Husband visited his mother-in-law in the hospital. Comes back and says to his wife:
- Looks like your mom will be discharged soon.
- Where did you get that from?
- The doctor said to prepare for the worst.
Daddy bathes his little son in the bathroom and yells to his wife:
- Mash, Vaska is eating foam!
And after a couple of minutes:
- Masha, count up, she's really tasty!
The wife says to her husband:
- Mom and dad are coming to visit us. The train arrives on June 22 at 4 am.
- Just like the Nazis in 1941… - grumbles the husband.
Children and school
Where there are jokes about mom, there are jokes about school. In "science" the child spends many hours.
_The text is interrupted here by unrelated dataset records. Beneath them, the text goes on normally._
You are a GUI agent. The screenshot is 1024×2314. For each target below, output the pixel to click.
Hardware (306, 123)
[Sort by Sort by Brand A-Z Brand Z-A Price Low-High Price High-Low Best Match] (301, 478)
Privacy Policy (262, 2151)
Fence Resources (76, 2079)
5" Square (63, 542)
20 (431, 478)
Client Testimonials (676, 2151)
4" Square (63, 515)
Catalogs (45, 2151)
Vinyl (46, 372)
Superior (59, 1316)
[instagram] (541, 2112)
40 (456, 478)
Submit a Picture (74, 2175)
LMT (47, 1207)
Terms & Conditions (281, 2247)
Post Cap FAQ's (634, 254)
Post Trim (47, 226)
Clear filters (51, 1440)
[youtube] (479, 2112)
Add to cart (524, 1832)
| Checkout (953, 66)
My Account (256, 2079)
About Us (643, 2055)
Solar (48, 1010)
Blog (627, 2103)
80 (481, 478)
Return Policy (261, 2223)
And sometimes they also leave for an extension.
Son says to mother:
- No more going to school! Well her. Again Sidorov will trip, Petrov will push, and Ivanov will put buttons on the chair…
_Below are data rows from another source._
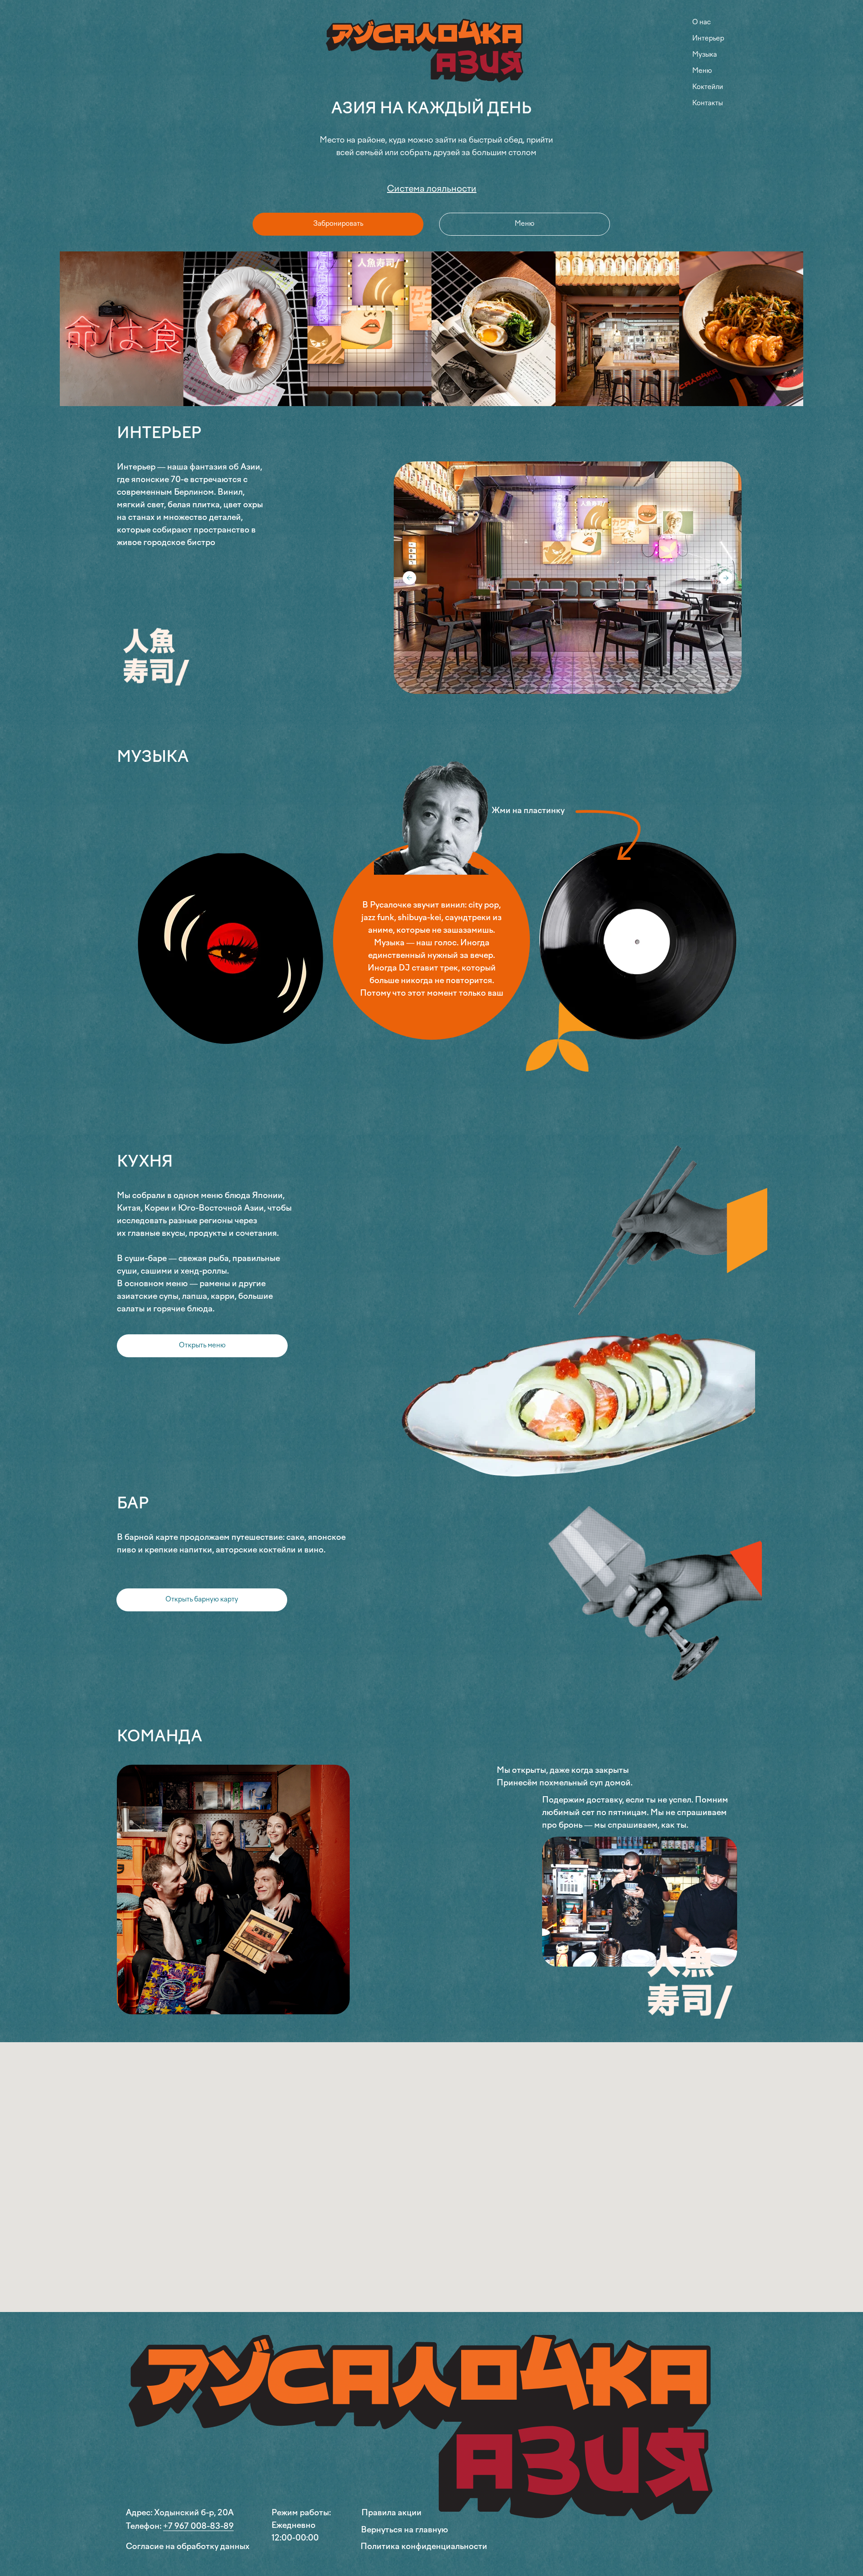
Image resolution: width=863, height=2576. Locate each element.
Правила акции (391, 2513)
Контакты (707, 103)
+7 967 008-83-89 (198, 2527)
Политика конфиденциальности (423, 2547)
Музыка (704, 55)
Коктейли (707, 87)
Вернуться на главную (404, 2530)
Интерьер (708, 39)
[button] (202, 1345)
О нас (701, 22)
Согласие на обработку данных (187, 2547)
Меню (702, 71)
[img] (431, 54)
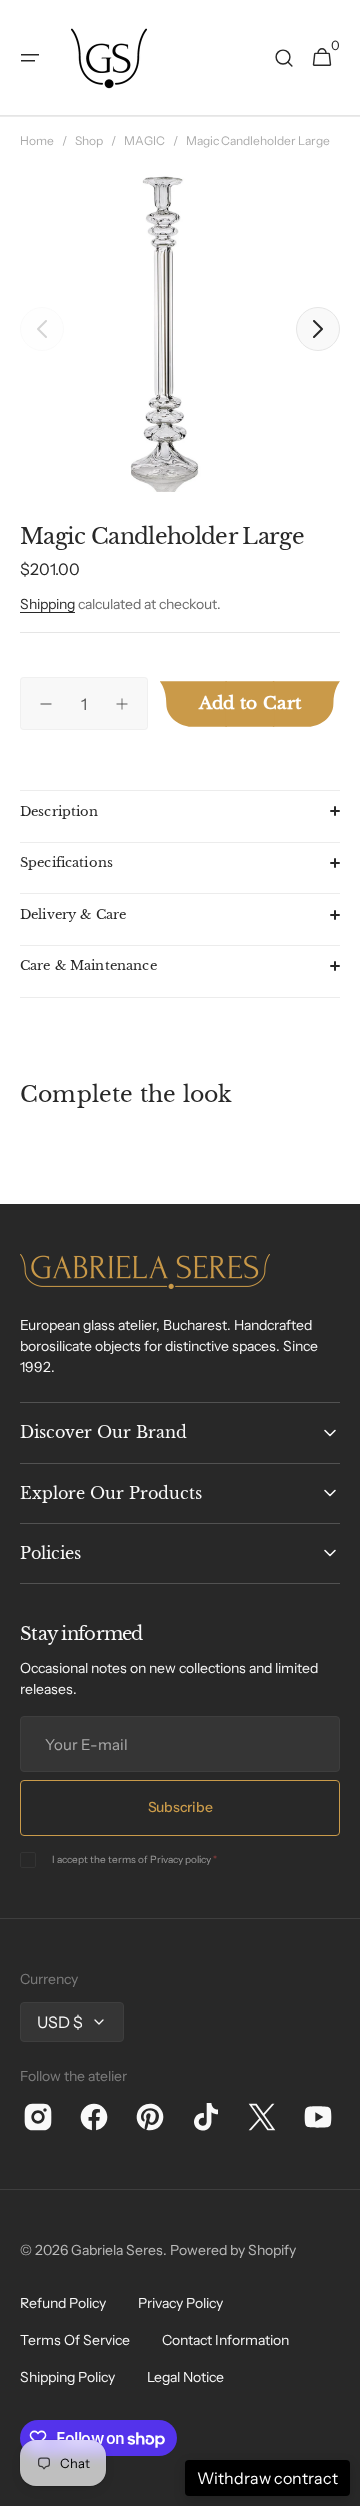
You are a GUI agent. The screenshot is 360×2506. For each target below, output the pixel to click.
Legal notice (185, 2377)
- Son, dear, but you have to. Firstly, you are already forty, and secondly, you are the directorschools.
Somehow a teacher came to a student-loser:
- Come on, Vovochka, call your mom!
- Mom is at work!
- Call dad then!
- Dad is hiding too!
- Dad, did you also go to school when you were a kid?
- Of course son, and never missed class!
- Well, you see, I told you that it makes no sense to spend so much time on this school!
- Hooray! Vacation! - mom and dad shouted and, cheerfully tossing the diary, ran around the room.
What a smart and kind boy we are growing
And the last portion. As the name suggests, the most life-affirming and positive.
- Mom, give me a hundred rubles!
- Why?
- I'll give them to that poor grandfather over there.
- What a great guy you are! What kind! Where is grandpa?
- Hey, he sells ice cream.
- Why don't you eat? the mother asks her son. - He himself said that he was hungry as a wolf!
- Where did you see the wolf eating salad and porridge?
- Granny, is it true that evil must be repaid with good?
- Yes, granddaughter, it is.
- Then give me a ten - I broke your glasses.
A little boy is sitting in the sandbox and eating something.
- What are you chewing?
- I don't know, it crawled on its own…
- How are you at school, son?
- I don't want to talk to the father of a loser!
Letter from son frompioneer camp: "Dear mom and dad, I live well. Yesterday we had a boxing competition. I'm sending toothpaste and a brush. I won't need them anymore."
The teacher told the lesson that children used to be given unusual names. For example, Oyushminald - which meant "Otto Yulievich Schmidt on an ice floe." Or Dazdraperma - "Long live May Day!".
Vovochka says thoughtfully:
- And I should have been named Triperok. My birthday is the thirty-first of October.
Son screaming from hallway:
- Mom-ah!
- Why are you yelling? - answers the mother from the room. - Come here, tell me normally what happened…
The son came and asks:
- I stepped in the mud, where can I wash my sandals?
We hope these funny jokes cheer you up.